The addition of a focal boost to the intraprostatic lesion(s) improves outcome for patients with intermediate and high risk prostate cancer. Furthermore, this can be achieved with no additional toxicity or impact on quality of life, as was demonstrated in the multicenter phase III randomized FLAME trial. The purpose of the present analysis was to evaluate the technical and clinical feasibility of a novel dose-adaptive workflow on an 1.5T MR-linac for an ultra-hypofractionated focal boost scheme.

Material and Methods

Until October 2021, 20 patients with intermediate and high risk localized prostate cancer were treated at the Radboudumc on the MR-linac in 5 fractions of 7 Gy with an iso-toxic focal boost up to 50Gy within a multicenter phase II study. The focal boost dose was reduced if necessary to adhere to the constraints of the organs at risk. In a fully adaptive Adapt-To-Shape (ATS) workflow the contours of the reference MRI were propagated to the daily MRI and manually adapted when required within a ring of 1cm around the target volume. Based on these contours the reference plan was adapted using a full re-optimisation. The optimisation goals (iso-constraints) of the GTV, CTV and OARs for the daily online plan were manually adjusted to acquire an optimal balance of a GTV dose as high as possible, within the OAR constraints. A maximum of three optimisation rounds with iso-constraints adaptation was allowed to prevent prolonged intrafraction time. After completion of plan optimisation, the ATS workflow was followed by a position verification scan. When intrafraction motion was ≥2 mm, an additional translation (Adapt-To-Position) was performed. During beam-on, a 3D T2 weighted image was acquired.
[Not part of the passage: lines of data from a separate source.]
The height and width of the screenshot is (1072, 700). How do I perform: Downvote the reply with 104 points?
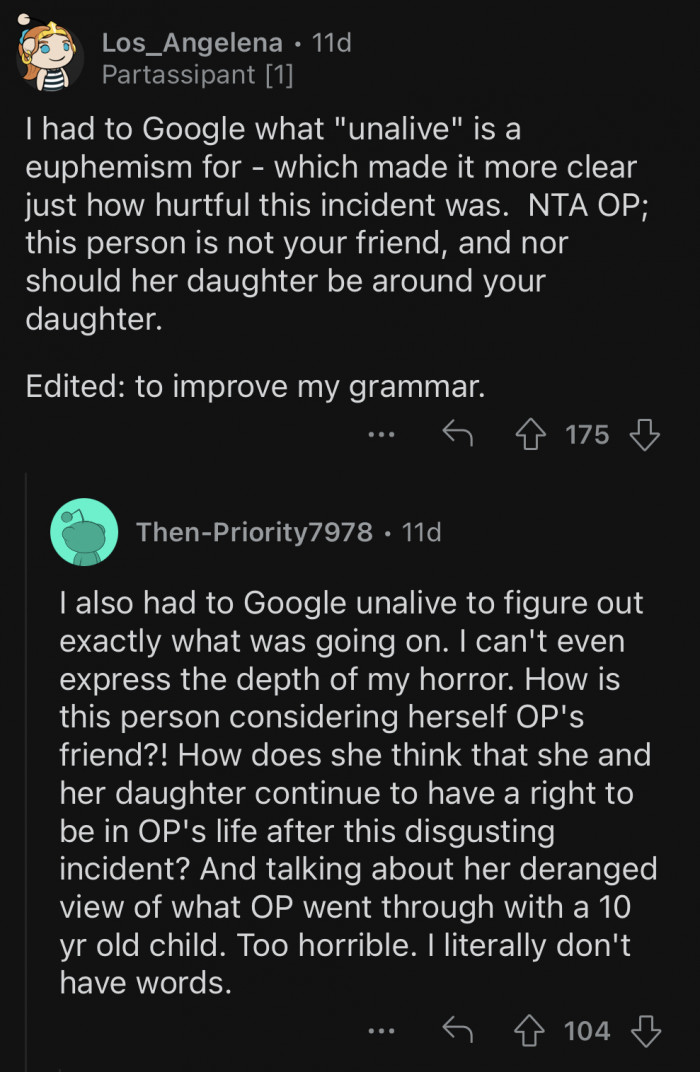point(646,1031)
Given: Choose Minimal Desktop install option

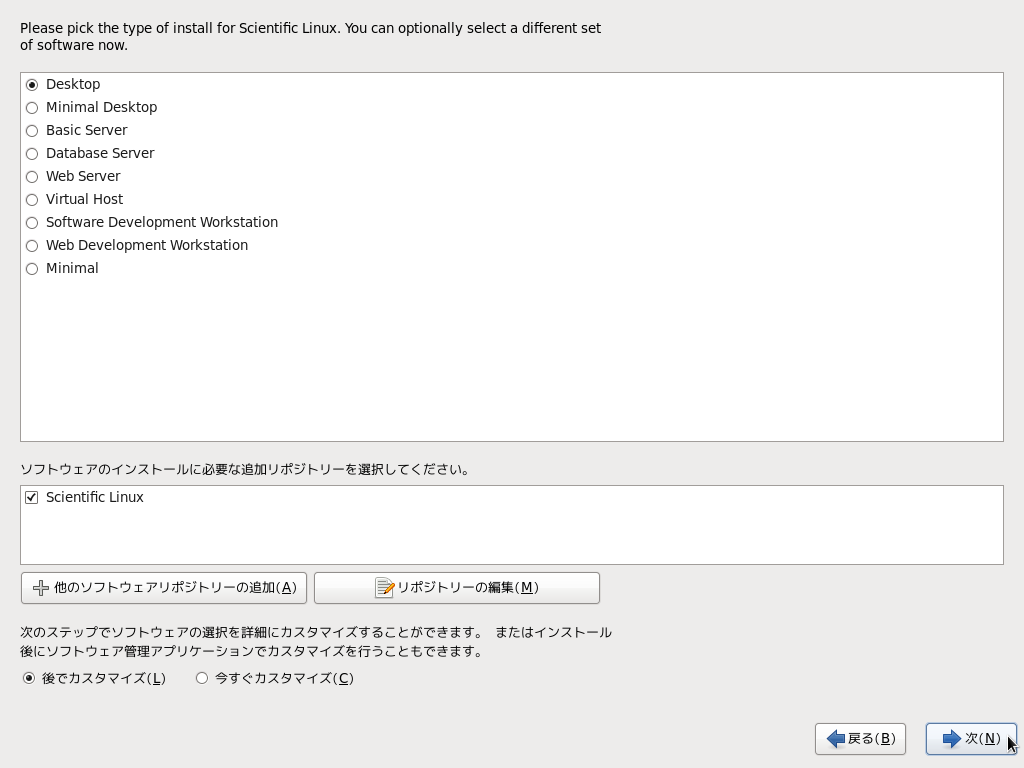Looking at the screenshot, I should tap(32, 108).
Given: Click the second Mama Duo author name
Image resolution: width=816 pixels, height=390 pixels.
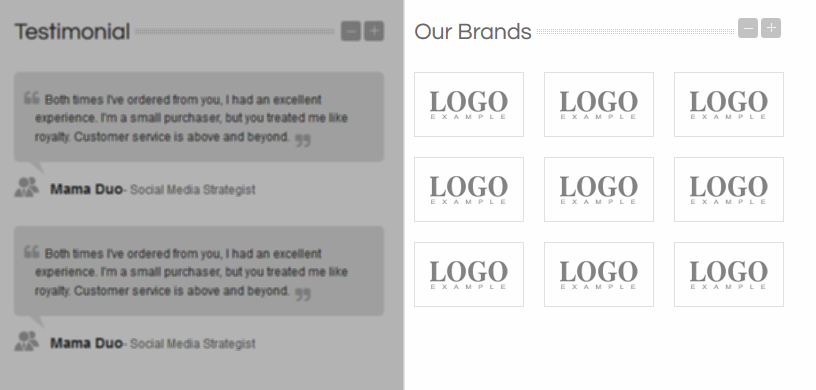Looking at the screenshot, I should (86, 344).
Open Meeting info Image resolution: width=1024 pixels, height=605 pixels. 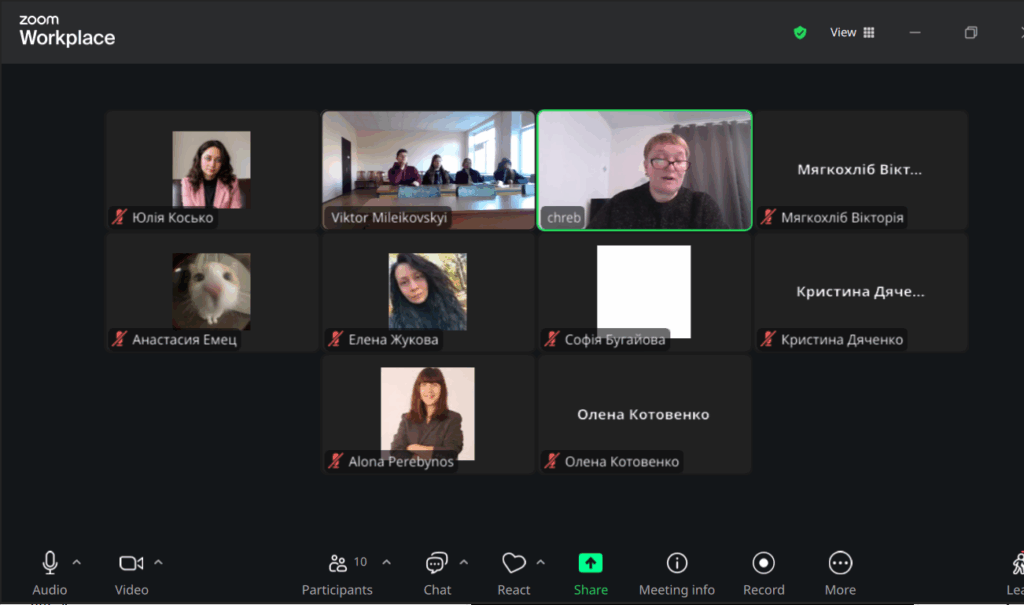pos(677,563)
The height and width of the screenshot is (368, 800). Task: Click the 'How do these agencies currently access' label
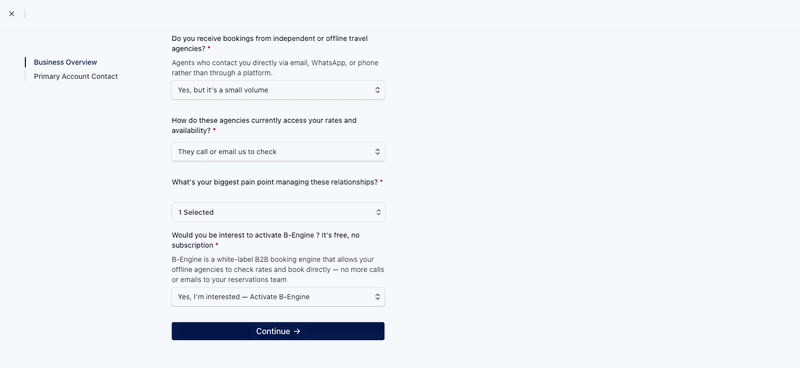coord(264,126)
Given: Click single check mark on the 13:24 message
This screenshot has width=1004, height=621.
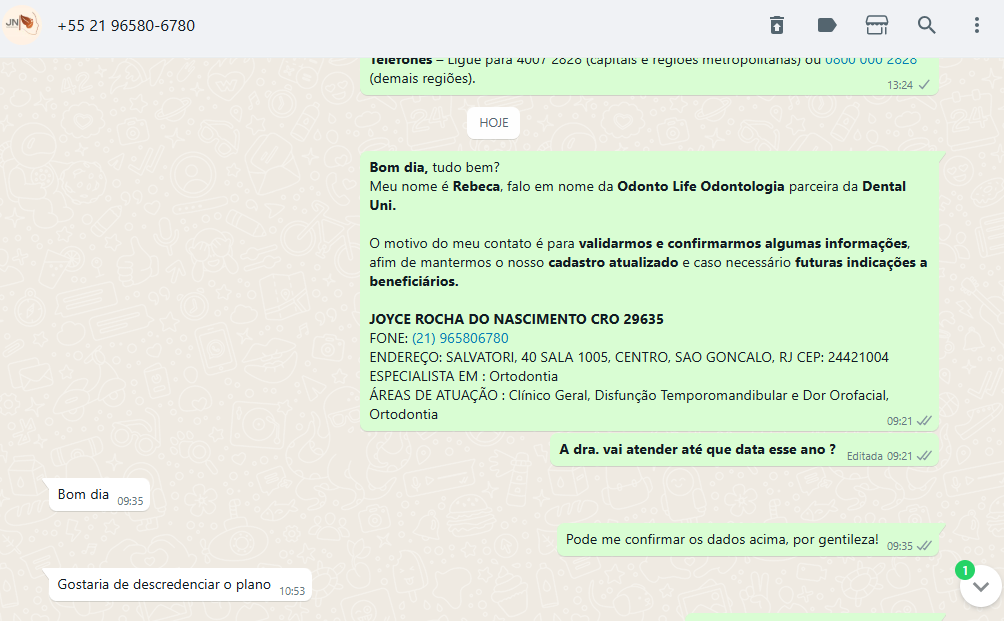Looking at the screenshot, I should click(925, 85).
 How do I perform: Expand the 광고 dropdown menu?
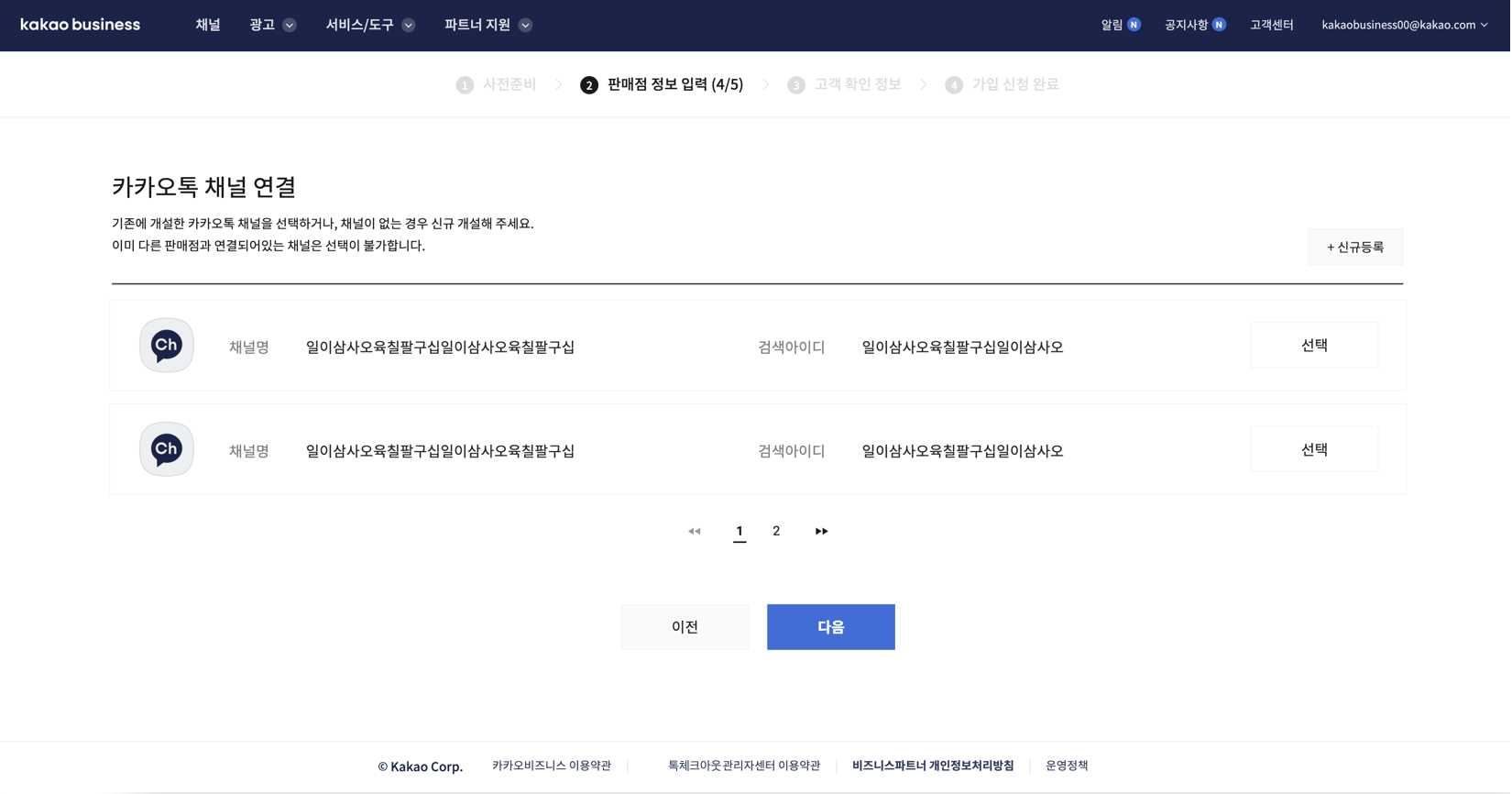click(x=272, y=25)
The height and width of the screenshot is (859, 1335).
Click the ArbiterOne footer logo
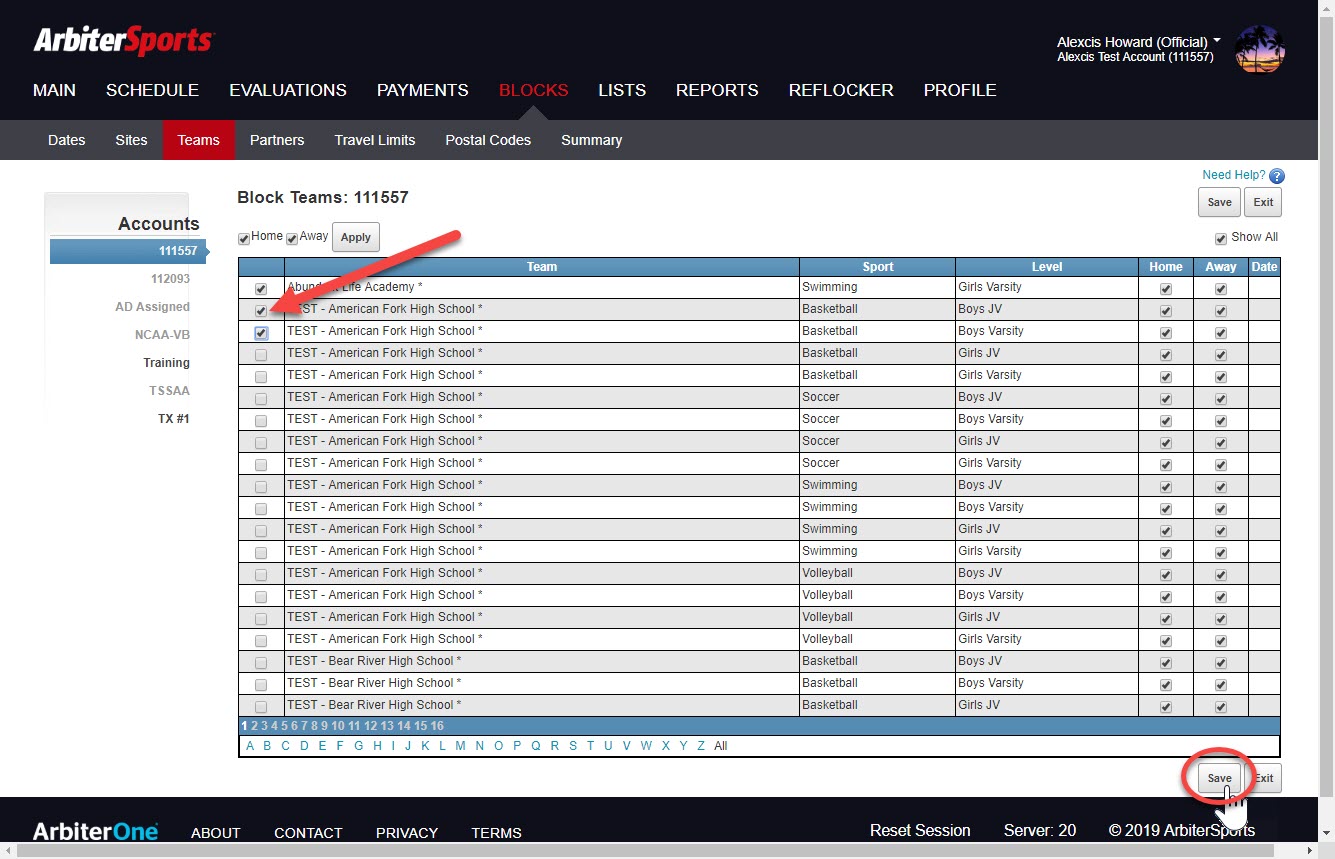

After each fraction, all contours were adapted by an experienced RTT on the beam-on scan and the delivered dose per fraction for all structures was accumulated. The actual delivered doses of all previous fractions were taken into account for adjustment of the iso-constraints in the remaining fractions when deemed necessary or the creation of a new reference plan, see Figure 1 for a visual of the workflow.

Results

All fractions were delivered at the MR-linac and it was feasible to obtain the actual delivered dose of the previous fractions before the subsequent fractions and take this into account in the online plan optimization process. Based on the accumulated dose, in 14 out of the 20 patients the online optimization goals were manually adjusted. In 3 out of the 20 patients a new reference plan was created for the remaining fractions. This was performed when the OAR constraints during beam-on were largely exceeded due to intrafraction motion. 

Conclusion

A novel dose-adaptive workflow based on the actual delivered dose of the target volume and OARs in previous fractions is feasible for ultra-hypofractionated radiotherapy with an iso-toxic focal boost. Future studies should focus on automatization and artificial intelligence solutions to allow for rapid online dose-adaptive workflows.